FRFR (= Full Range Flat Response)

FRFR takes full adantage of the amps and cabs in the Kemper Profiler. You choose a rig in the Kemper Profiler including its cab. This will be amplified by the FRFR system in the most neutral way. FRFR lets you go from a 1x12" to a 4x12” setting (and everything in between) with the flick of a switch. While FRFR is theoretically the way to go with a modern profiling system there are also potential drawbacks, at least for some users. These drawbacks have often to do with the subpar quality of the speakers used (a very cheap sounding PA or monitor system, while theoretically FRFR, will color the sound in an unpleasant way). When going the FRFR route, it is recommended to use a decent speaker system. Listen before you buy. The other drawback is that some users simply have a hard time connecting to the fact that with FRFR you actually hear the miked version of an amp, not the amp in the room. There is some getting used to this fact, but given that every guitar sound you ever have admired was a miked and recorded one as well it's a logical thing to do.
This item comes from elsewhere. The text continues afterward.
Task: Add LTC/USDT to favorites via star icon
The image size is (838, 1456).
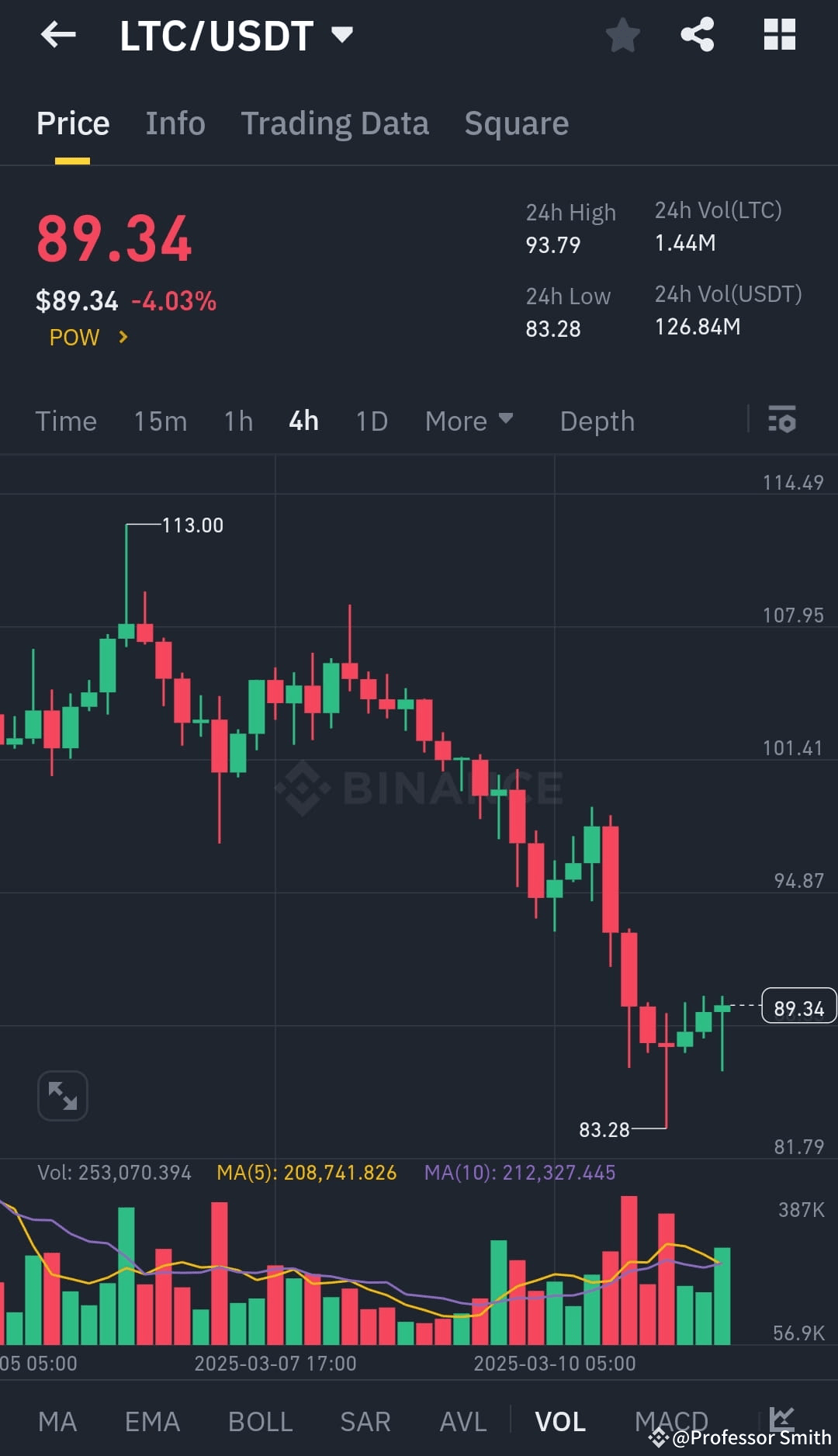Action: [623, 34]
Non FRFR is basically a conventional setup with a neutral amp and guitar speakers with their limited bandwith which will color the sound in a certain way. This is mostly suited to players who want to use the Kemper Profiler more like a conventional guitar rig, don't need that much variety or don't want to do the paradigm shift of going FRFR. As most of the sonic information s in the cab portion of the profile, Kemper introduced the CabDriver feature in firmware 1.5. CabDriver was introduced to keep the tube power amp characteristics and speaker action of the original amp and translate it to a conventional speaker cabinet. The addition of this feature minimized tweaking of sounds suited for guitar cabs.
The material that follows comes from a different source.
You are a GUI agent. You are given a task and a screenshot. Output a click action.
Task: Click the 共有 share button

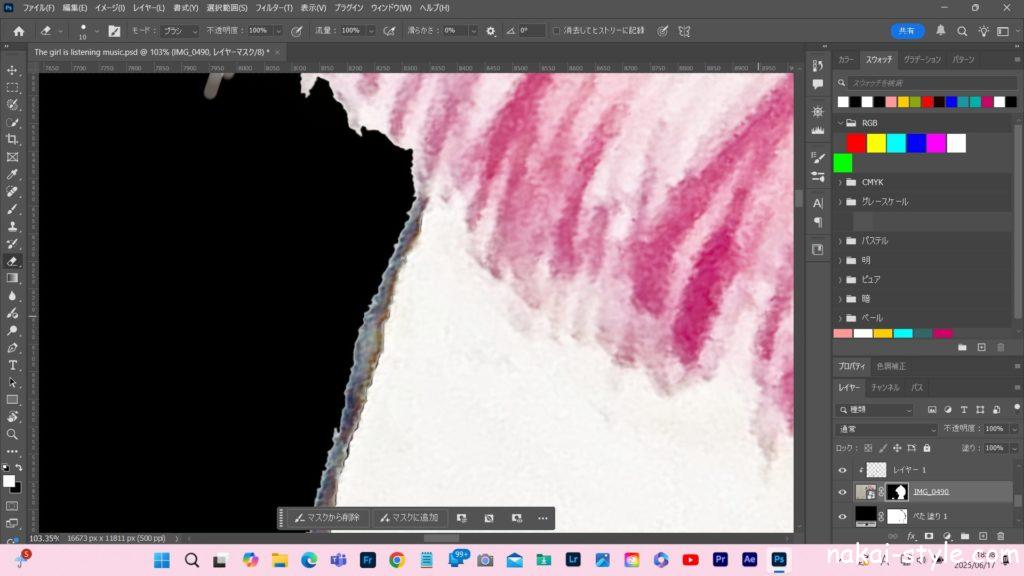(x=907, y=31)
If you use a poweramp, don't set its volume too high and bring all volumes down on the Profiler. Better leave all volumes of the Profiler at roughly zero dB (that is either maximum or middle position of the knobs), unless not modified for other reasons, such as level settings between rigs. Then adjust your power amps volume up so that it still hurts a little. After that turn down the Monitor vo-lume (linked to the Master volume knob) down a bit to the desired volume, so you have some 3 or 4 dB of headroom to push by the knob.
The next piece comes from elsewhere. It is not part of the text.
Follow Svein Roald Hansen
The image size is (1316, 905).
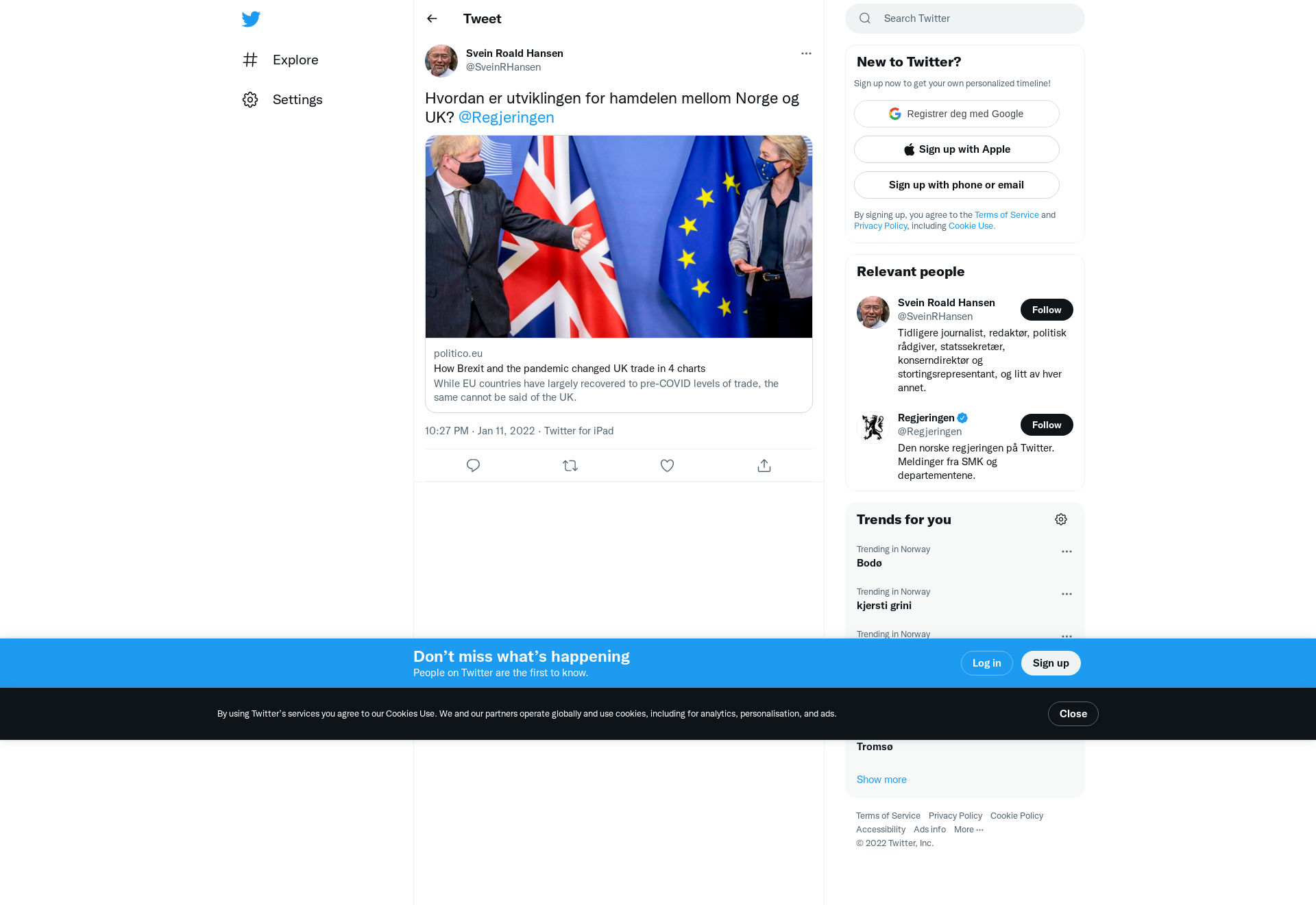[1047, 310]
Q: Tonight, I ran the Profiler into my effects return on my tube amp. Turned off cabinet on the profiles (and locked it there) and it sounded pretty freaking good. I guess YMMV depending on the type of amp. The problem is, with that setup you don’t have control over the amp, it’s just a vessel, so no control over volume or any type of EQ to cater for the amp being "backline".

A: 0100000 - You could also use the Profiler’s Monitor output. Check the box Monitor Cab is Off in the Output section and you're done. This way you don't have to lock the cabinet off and, more importantly, you can still send your 'full' signal to the FOH, PA in the rehearsal space etc. via the main outs.


There are also many guitarists that use the 'best of both worlds', meaning they go to FOH with cab switched on and prefer a traditional cab (cab switched off = CabDriver switched on) for their personal monitoring.

Powered or Non Powered Profiler

First decision you take when you go and buy a Kemper Profiler is the choice between powered and non powered versions of the Profiler. Your choice has some influence on how to amplify your instrument. Some of the questions involved: Active or passive speakers? Mono or stereo amplification? Options to retrofit a power amp in a non powered Profiler?

Note: the Powered Profiler have only a mono amplifier.